Dia juga bersumpah bahwa negaranya akan terus mengejar program rudal untuk mempertahankan negara dari ancaman eksternal.

"Kami belum meminta, dan tidak akan pernah meminta izin dalam mengembangkan persenjataan rudal kami karena kami terus mengejar bagian kami terhadap kekuatan militer," kata sang presiden.

Di tengah hujan dan salju yang menutupi sebagian ibu kota Iran, demonstran berbaris melalui jalan-jalan utama sambil membawa spanduk dan tanda anti-AS, anti-Israel dan anti-Saudi. Pekikan kematian untuk ketiga pemerintahan itu nyaring diteriakkan para demonstran.

Seorang demonstran, yang merupakan seorang akuntan berusia 30-an tahun, mengatakan kepada Al Jazeera bahwa ia berpartisipasi dalam pawai setiap tahun. Tahun ini, ia berbaris bersama istrinya, putra mereka yang berusia sembilan tahun dan anggota keluarga lainnya.

Pria itu, yang meminta untuk tidak disebutkan namanya, mengatakan bahwa ia tetap setia pada prinsip-prinsip Republik Islam, tetapi juga meminta pejabat publik untuk membasmi korupsi di pemerintahan.

Keamanan telah diperketat di Iran menjelang acara pada hari Senin. Tahun lalu, orang-orang bersenjata berpakaian seragam militer melepaskan tembakan terhadap peserta parade militer di Ahvaz saat menandai peringatan 30 tahun berakhirnya perang Iran-Irak. Serangan itu menewaskan sedikitnya 29 orang dan melukai sejumlah orang.

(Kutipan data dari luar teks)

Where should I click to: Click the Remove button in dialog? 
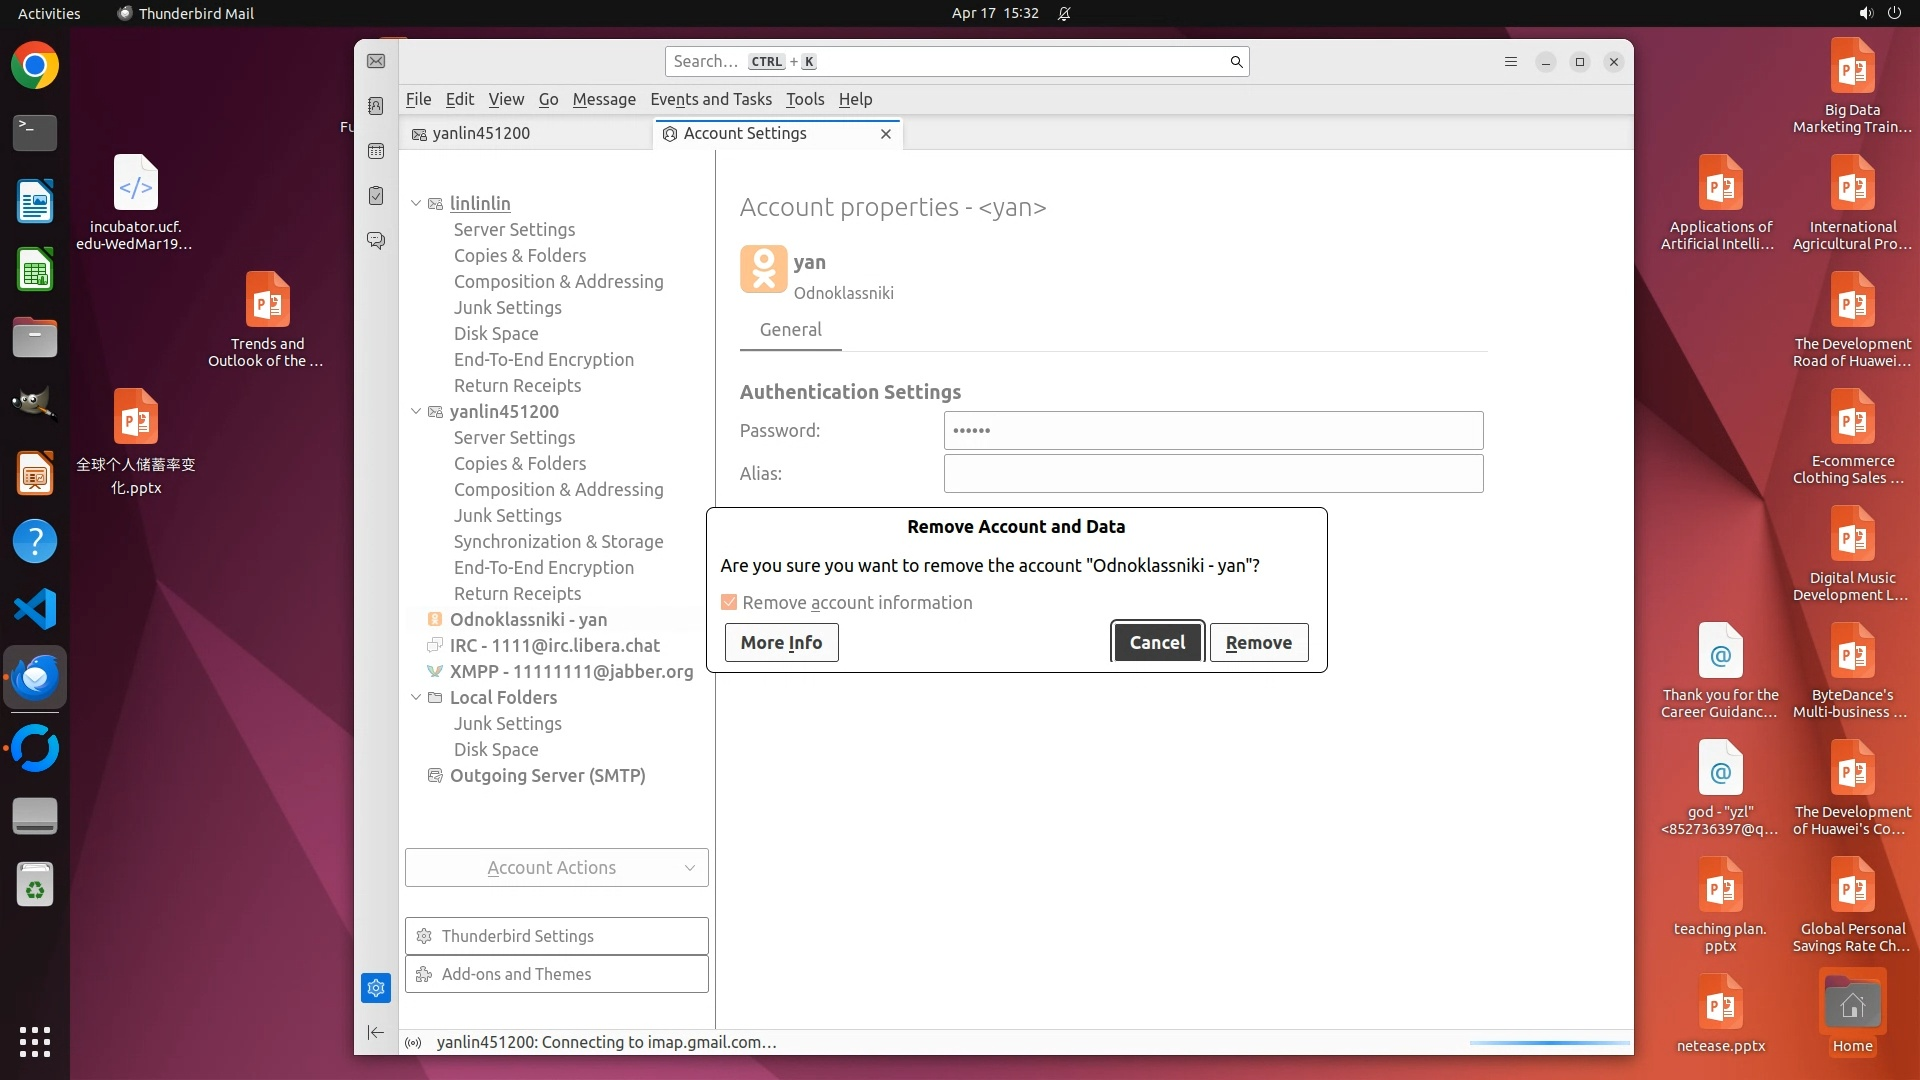pyautogui.click(x=1258, y=642)
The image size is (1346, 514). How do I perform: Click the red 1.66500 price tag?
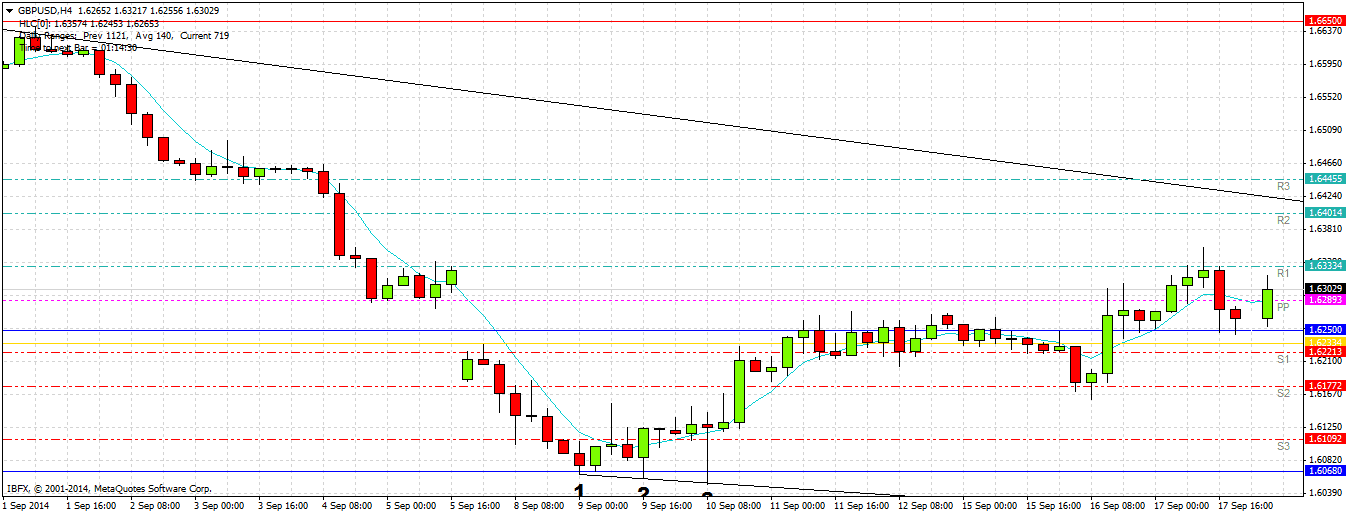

Sejak revolusi, yang menyatukan beragam komunitas anti-Shah, negara itu sekarang terindikasi terpecah antara kelompok garis keras yang percaya pada penerapan hukum yang ketat sejak 40 tahun lalu, dan kaum reformis yang mendorong transparansi ekonomi dan kebebasan di antara penduduknya.

Pada tahun 2017, Presiden Hassan Rouhani terpilih kembali dalam pemungutan suara pemilu. Di bawah kepemimpinannya pada periode sebelumnya, kesepakatan nuklir antara Iran dan enam kekuatan dunia (AS, Rusia, Inggris, Prancis, Jerman dan China) diteken tahun 2015. Kesepakatan itu diikuti dengan pencabutan sanksi ekonomi.

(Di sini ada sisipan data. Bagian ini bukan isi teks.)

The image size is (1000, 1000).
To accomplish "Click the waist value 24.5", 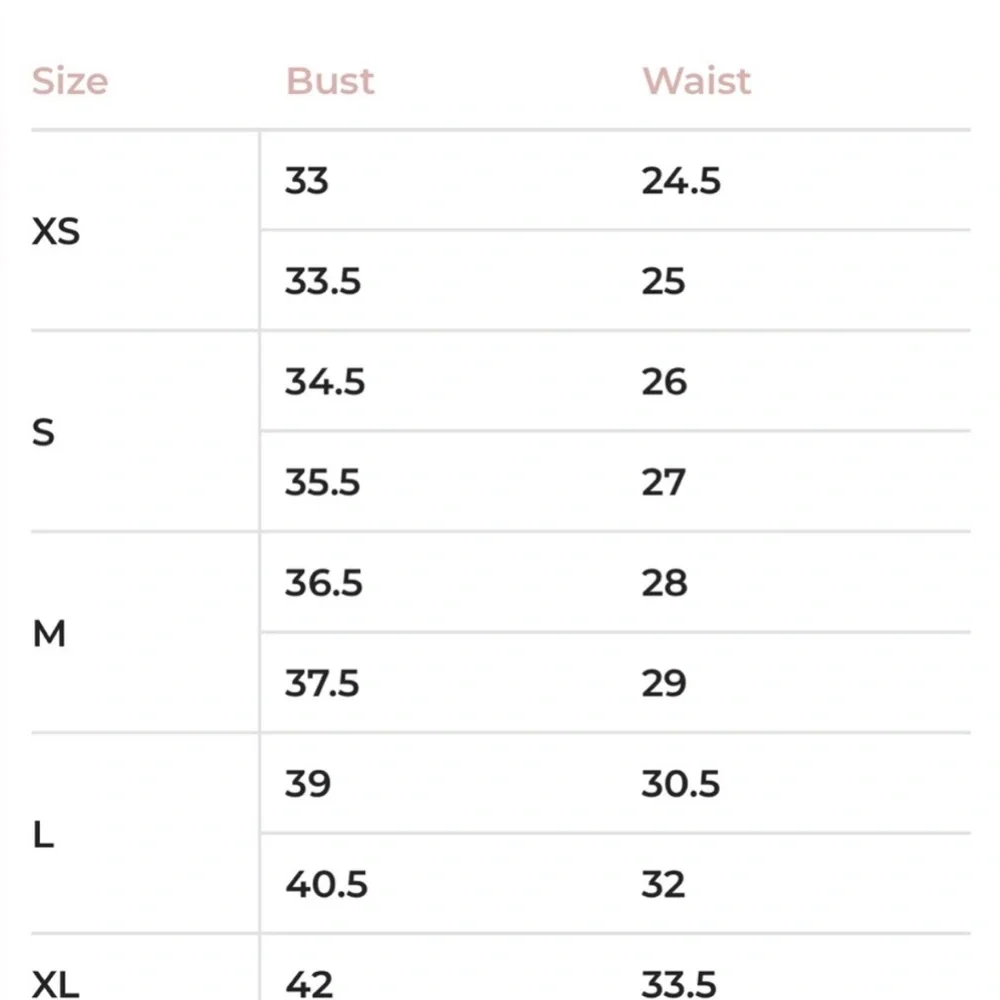I will click(x=681, y=180).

Namun tahun lalu, AS secara sepihak keluar dari pakta nuklir multilateral yang didukung PBB tersebut. Pemerintah Presiden Donald Trump lantas menerapkan kembali sanksi yang telah dicabut dan mengadopsi kebijakan "tekanan maksimum" terhadap Iran.

Sikap Presiden Trump bertujuan untuk memaksa Iran menegosiasikan pengembangan misilnya serta kehadiran militernya di Timur Tengah. Iran mengesampingkan negosiasi semacam itu.

Trump mengatakan ia telah menempatkan sanksi terberat yang pernah dijatuhkan oleh AS pada suatu negara. Embargo menargetkan sektor-sektor utama seperti minyak, perbankan dan industri perkapalan untuk memotong pendapatan minyak Iran—sumber utama "mata uang keras" negara tersebut.

Washington juga ingin memengaruhi mata pencaharian rakyat Iran biasa yang telah menderita oleh meroketnya harga-harga barang konsumtif menyusul jatuhnya nilai mata uang Iran. Hal itu sebagian besar disebabkan oleh sanksi AS yang menjaga akses Iran ke "mata uang keras" tetap terkendali.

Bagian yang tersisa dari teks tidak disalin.